Yes the Americans can steamroll Canada’s military. If I was to do it, I’d capture parliament and take control of the bases. A short 2 day largely bloodless exercise. Then I’d make the announcement that Canada is now the US with all the benefits thereof. Canadian dollar at par, exchange your loonies in by x date. Keep your healthcare, go to work as normal. No more tariffs.
So, uh, who’s in this underground blowing themselves and random Americans up? Certainly not the recent immigrants to Canada who likely only came to Canada because they couldn’t get into the US. Now they are Americans (or at least they are until ICE packages them up).
It’s one thing to fight against Russia who will enforce major changes on the way you live and will be putting people up against the wall if they object, but another when effectively nothing would change except the possibility of a higher standard of living.
So, in our post national state, who do you think is fighting and more importantly, why? You can potentially make a case for Quebec, but anyone else in Canada is just a cultural reflection of someone in the US. Essentially we are the same.

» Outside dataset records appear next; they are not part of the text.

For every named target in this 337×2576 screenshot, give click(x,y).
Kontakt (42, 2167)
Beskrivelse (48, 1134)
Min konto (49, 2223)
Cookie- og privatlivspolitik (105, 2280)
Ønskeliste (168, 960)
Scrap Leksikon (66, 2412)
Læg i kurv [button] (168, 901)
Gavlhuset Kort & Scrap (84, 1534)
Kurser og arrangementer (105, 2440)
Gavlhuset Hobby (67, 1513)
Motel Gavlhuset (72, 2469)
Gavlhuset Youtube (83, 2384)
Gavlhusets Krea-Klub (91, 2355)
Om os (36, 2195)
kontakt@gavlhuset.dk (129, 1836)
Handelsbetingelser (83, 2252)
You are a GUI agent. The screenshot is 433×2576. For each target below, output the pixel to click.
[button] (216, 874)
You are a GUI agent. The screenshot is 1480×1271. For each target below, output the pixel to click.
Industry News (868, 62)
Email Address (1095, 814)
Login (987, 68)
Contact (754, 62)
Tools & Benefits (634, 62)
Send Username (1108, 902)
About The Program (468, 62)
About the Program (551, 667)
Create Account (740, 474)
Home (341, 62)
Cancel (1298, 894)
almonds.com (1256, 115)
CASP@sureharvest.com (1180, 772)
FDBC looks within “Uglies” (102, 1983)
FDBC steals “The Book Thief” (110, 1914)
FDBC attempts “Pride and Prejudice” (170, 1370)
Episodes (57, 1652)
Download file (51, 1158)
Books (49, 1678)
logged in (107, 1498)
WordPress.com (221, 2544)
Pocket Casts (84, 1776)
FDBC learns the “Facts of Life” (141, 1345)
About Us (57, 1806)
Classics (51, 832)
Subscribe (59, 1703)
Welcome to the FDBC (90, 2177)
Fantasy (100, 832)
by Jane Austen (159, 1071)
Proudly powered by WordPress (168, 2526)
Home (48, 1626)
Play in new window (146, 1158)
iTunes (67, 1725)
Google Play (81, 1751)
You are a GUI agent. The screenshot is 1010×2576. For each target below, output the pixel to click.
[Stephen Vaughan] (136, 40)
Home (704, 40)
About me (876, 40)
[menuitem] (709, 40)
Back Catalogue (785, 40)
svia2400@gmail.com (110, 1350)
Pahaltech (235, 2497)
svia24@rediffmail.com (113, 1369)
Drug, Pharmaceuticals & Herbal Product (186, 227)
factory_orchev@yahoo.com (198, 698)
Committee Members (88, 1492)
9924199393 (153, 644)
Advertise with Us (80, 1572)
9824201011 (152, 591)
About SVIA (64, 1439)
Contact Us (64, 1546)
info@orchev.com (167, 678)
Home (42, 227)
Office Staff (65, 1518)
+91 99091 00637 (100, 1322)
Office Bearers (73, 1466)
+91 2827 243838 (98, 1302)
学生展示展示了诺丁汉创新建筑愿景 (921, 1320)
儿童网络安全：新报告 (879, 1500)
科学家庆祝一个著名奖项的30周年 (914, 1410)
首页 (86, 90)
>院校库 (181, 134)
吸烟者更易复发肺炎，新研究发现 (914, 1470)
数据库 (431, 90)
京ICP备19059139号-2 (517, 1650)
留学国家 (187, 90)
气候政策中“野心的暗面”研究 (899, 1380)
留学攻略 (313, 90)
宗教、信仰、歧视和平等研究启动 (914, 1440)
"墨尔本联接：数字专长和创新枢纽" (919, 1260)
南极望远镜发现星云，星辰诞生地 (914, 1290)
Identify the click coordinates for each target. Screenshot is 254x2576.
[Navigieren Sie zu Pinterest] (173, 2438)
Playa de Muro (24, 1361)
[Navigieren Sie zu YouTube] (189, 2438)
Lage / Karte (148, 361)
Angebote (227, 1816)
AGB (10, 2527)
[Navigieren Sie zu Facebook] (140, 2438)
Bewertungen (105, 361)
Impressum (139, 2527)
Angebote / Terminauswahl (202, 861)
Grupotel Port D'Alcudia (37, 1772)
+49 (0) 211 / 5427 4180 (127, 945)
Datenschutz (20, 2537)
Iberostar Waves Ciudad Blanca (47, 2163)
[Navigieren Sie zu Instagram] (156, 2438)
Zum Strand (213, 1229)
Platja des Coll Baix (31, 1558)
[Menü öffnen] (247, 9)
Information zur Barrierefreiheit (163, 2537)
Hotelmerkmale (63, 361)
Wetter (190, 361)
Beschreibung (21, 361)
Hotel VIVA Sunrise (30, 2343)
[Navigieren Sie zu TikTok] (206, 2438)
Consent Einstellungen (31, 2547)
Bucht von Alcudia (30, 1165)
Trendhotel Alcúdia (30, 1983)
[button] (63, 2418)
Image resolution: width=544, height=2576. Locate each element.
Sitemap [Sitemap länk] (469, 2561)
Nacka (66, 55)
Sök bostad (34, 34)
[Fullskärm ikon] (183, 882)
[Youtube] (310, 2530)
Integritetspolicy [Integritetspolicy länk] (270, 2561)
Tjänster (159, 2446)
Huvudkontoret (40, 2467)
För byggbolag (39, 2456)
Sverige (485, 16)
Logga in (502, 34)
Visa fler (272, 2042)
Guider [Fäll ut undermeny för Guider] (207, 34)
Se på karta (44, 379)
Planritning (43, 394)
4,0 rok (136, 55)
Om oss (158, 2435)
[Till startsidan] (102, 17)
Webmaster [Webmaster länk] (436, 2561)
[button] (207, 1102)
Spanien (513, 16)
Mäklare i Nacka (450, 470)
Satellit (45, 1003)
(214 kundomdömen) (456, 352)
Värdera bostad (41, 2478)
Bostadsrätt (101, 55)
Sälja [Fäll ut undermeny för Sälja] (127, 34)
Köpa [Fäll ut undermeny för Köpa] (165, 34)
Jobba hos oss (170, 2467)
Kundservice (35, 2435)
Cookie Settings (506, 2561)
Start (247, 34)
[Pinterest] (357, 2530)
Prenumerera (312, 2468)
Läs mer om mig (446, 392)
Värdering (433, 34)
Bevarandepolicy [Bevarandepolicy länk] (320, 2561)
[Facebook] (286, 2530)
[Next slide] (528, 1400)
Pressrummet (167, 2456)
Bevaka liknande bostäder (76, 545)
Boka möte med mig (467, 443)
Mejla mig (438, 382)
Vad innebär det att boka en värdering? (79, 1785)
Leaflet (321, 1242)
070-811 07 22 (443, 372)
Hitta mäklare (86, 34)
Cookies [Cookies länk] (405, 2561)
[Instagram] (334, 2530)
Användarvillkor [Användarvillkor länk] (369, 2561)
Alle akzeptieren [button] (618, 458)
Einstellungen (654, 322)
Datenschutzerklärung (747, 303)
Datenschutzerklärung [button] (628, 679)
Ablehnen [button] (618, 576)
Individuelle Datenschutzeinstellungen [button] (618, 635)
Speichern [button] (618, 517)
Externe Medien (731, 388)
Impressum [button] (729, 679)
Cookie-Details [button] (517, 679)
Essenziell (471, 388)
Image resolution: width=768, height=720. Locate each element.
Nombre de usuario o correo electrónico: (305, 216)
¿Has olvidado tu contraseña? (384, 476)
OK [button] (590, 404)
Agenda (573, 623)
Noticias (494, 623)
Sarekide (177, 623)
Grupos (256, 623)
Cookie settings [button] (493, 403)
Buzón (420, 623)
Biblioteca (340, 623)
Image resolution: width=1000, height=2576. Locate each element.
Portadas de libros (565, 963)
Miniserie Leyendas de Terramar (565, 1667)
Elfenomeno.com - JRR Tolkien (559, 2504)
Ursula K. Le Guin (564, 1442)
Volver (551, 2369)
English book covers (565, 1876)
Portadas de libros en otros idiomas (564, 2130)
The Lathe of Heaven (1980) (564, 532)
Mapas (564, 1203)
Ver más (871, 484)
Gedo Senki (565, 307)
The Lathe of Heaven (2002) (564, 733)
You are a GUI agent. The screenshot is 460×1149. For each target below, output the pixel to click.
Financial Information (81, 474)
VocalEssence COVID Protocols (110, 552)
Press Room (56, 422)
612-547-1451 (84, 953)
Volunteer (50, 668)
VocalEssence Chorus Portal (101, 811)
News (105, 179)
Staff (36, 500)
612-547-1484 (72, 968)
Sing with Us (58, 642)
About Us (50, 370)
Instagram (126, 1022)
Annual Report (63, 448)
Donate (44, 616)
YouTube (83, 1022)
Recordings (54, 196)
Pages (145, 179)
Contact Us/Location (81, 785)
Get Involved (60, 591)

First, you’re ignoring that in this scenario the US is a fascist dictatorship. Because if it wasn’t, it wouldn’t have invaded Canada in the first place. So it wouldn’t be “continue life as usual,” unless you think life in a fascist dictatorship is no different from life in a liberal democracy. Which is lunacy.
And the terms imposed on Canada would not be the sunshine and puppy dogs you imagine. We wouldn’t be exchanging loonies for greenbacks at par. How on earth would you imagine that would happen? The exchange rate would collapse and we’d be lucky to get 25 cents on the dollar. Healthcare? We wouldn’t have self-governance. We’d be dictated to from Washington by Trumpists, who are renowned for their love of socialized medicine. We might get to vote in meaningless, rigged elections, I guess.
You gotta let us all in on where you purchase your cannabis products, because they have clearly got the good stuff.